We can write!
$$ \frac{\coth(tk)}{k \;\exp(tk)} = - \frac{1}{k\; \exp(tk)} + \sum_{j=0}^\infty \frac{2}{k\; \exp((2j+1)tk)} $$
converging absolutely for $t > 0$. Thus
$$\eqalign{ \sum_{k=1}^\infty \frac{\coth(tk)}{k \exp(tk)} &=
- \sum_{k=1}^\infty \frac{1}{k \exp(tk)} + \sum_{j=0}^\infty \sum_{k=1}^\infty \frac{2}{k\; \exp((2j+1)tk)}\cr
&= -\ln(1-\exp(-t)) - 2 \sum_{j=0}^\infty \ln(1-\exp(-(2j+1)t))}$$
Now
$$ \sum_{j=0}^\infty \ln(1 - \exp(-(2j+1)t)) = \ln \left(\prod_{j=0}^\infty (1 - \exp(-(2j+1)t))\right) $$
It looks to me like for $t = \pi$ that product is $\exp(-\pi/24)\; 2^{1/8}$, but I don't have a proof.

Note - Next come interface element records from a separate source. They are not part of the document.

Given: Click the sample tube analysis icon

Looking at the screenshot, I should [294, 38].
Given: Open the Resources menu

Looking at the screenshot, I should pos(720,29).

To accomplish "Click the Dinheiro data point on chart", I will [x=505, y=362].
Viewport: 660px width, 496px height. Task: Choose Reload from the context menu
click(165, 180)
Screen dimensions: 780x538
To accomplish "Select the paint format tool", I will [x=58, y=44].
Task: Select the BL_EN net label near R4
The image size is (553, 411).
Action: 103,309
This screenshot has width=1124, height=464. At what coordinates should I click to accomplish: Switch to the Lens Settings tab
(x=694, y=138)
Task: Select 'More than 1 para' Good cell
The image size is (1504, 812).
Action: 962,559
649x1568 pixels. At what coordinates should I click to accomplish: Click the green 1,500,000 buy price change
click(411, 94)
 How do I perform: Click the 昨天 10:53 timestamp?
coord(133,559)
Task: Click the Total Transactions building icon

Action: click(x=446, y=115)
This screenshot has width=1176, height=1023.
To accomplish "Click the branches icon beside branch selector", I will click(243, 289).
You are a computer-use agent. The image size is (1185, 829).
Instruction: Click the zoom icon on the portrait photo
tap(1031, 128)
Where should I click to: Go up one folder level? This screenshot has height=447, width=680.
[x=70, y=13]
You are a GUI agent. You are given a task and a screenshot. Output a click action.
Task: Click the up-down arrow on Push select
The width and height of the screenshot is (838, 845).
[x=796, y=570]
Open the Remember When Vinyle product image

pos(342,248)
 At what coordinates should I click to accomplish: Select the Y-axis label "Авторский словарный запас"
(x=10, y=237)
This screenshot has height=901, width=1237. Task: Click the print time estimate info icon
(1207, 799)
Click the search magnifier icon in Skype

If that's the case, we would have
$$ \sum_{k=1}^\infty \frac{\coth(\pi k)}{k \exp(\pi k)} = - \ln(1 - \exp(-\pi)) + \frac{\pi}{12} - \frac{1}{4} \ln(2)$$
EDIT: Hmmm. Actually we have (see formula (60) here)
$$ \prod_{j=0}^\infty \left(1 - \frac{1}{x^{2j+1}}\right) =
x^{-1/24} \theta_4(0,x^{-1})^{1/2} \left(\frac{2}{\theta_1'(0,x^{-1})}\right)^{1/6} $$
and I don't know if that will simplify to
$\exp(-\pi/24) 2^{1/8}$ for $x = \exp(\pi)$, though it is very close numerically.
EDIT: Double hmmm: using identities for Jacobi Theta functions, the desired equality comes down to (in Maple's notation)
$$ \text{EllipticK}(\sqrt{2}/2) =
\int_0^1 \frac{dt}{\sqrt{1-t^2} \sqrt{1-t^2/2}} = \frac{\pi^{3/2}}{2 \;\Gamma(3/4)^2}$$
In Mathematica notation that is $K(1/2)$, and a formula here implies that this is true.